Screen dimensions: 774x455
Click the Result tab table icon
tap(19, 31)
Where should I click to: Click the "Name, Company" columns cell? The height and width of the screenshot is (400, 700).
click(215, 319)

WHAT YOU SHOULD DO
Please copy out the rows above line for line, without changing a single character.

SOLUTION FOR THIS TASK
Screen dimensions: 774x455
Click the Result tab table icon
tap(19, 31)
Where should I click to: Click the "Name, Company" columns cell? The height and width of the screenshot is (400, 700).
click(215, 319)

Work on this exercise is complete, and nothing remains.